El trabajo de diseño con los géneros masivos, el juego con los estereotipos, la reproducción de discursos prefabricados y tópicos psicoanalíticos hacen de su novelística una suerte de espejo monstruoso donde las taras sociales se evidencian por efecto del montaje y el collage.

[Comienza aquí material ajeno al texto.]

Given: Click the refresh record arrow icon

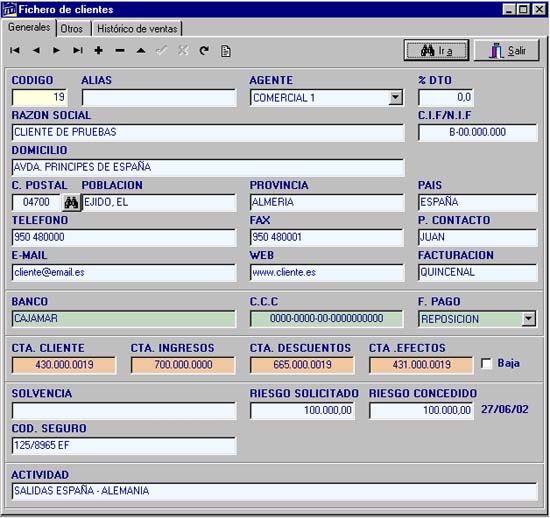Looking at the screenshot, I should (x=204, y=51).
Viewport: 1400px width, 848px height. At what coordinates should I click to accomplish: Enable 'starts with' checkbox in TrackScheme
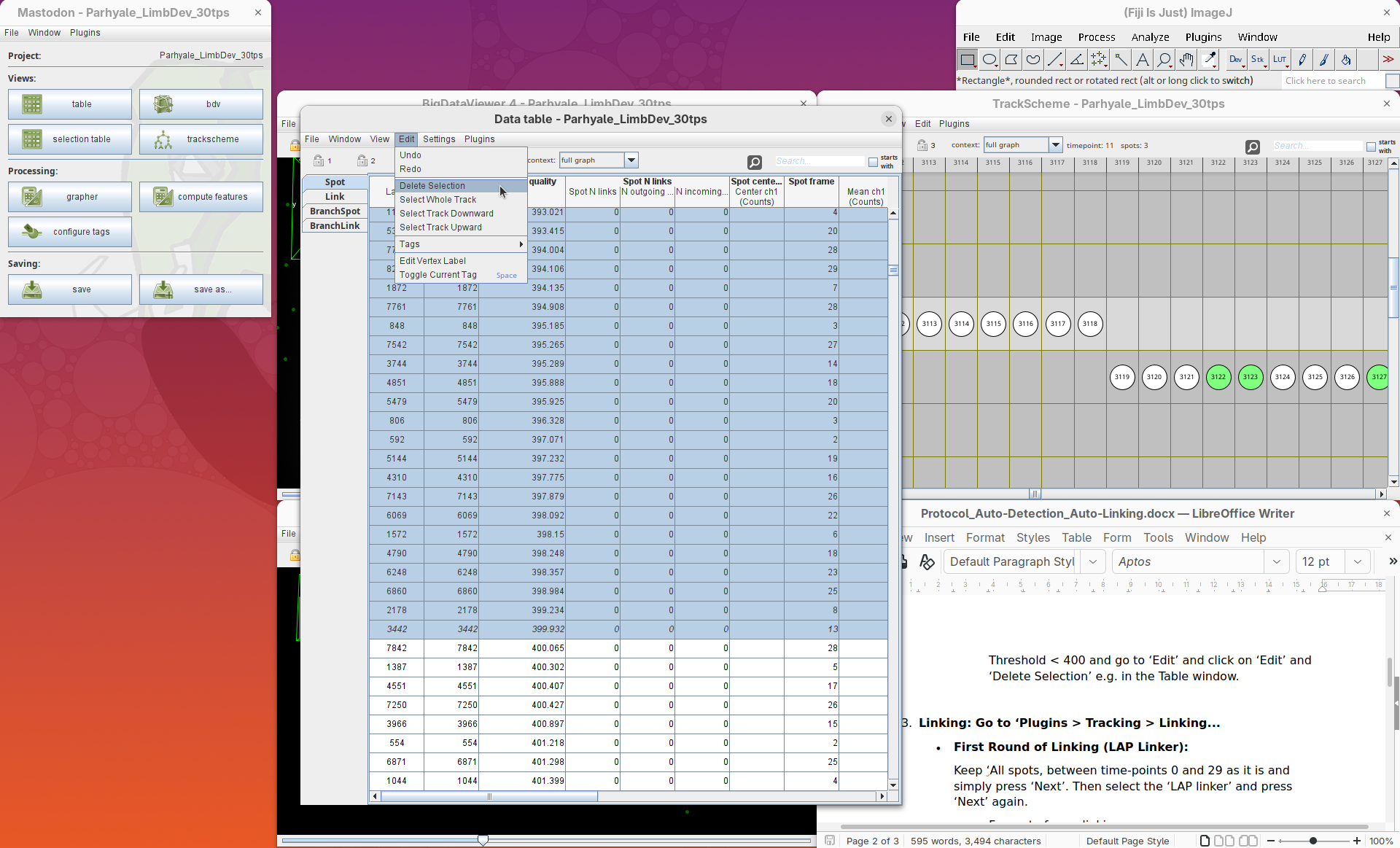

Y tanto las dos ancianas que chusmean en el balcón carioca de “Cae la noche tropical”, como los rumores de “Boquitas pintadas” o las charlas de los dos presos (uno por militante y el otro por homosexual) que conviven en la misma celda de “El beso de la mujer araña”, destejen escena por escena un hilo de ternura y extrañeza insuperable: un juego crítico, onírico e irónico.
“Cuando a la gente que quiere ser mejor se le proponen modelos torpes y valores ilegítimos, el ridículo, la parodia, instalan su reino. Cuando el ideal es ser fino y el molde es la cursilería, se acaba doblando el dedo meñique para tomar la taza. Pero esto no me causa gracia. No escribí ‘Boquitas...’ como una parodia, sino como la historia de gentes de la pequeña burguesía que, como primera generación de argentinos, debía inventarse un estilo”, detalló en “Renace el folletín”.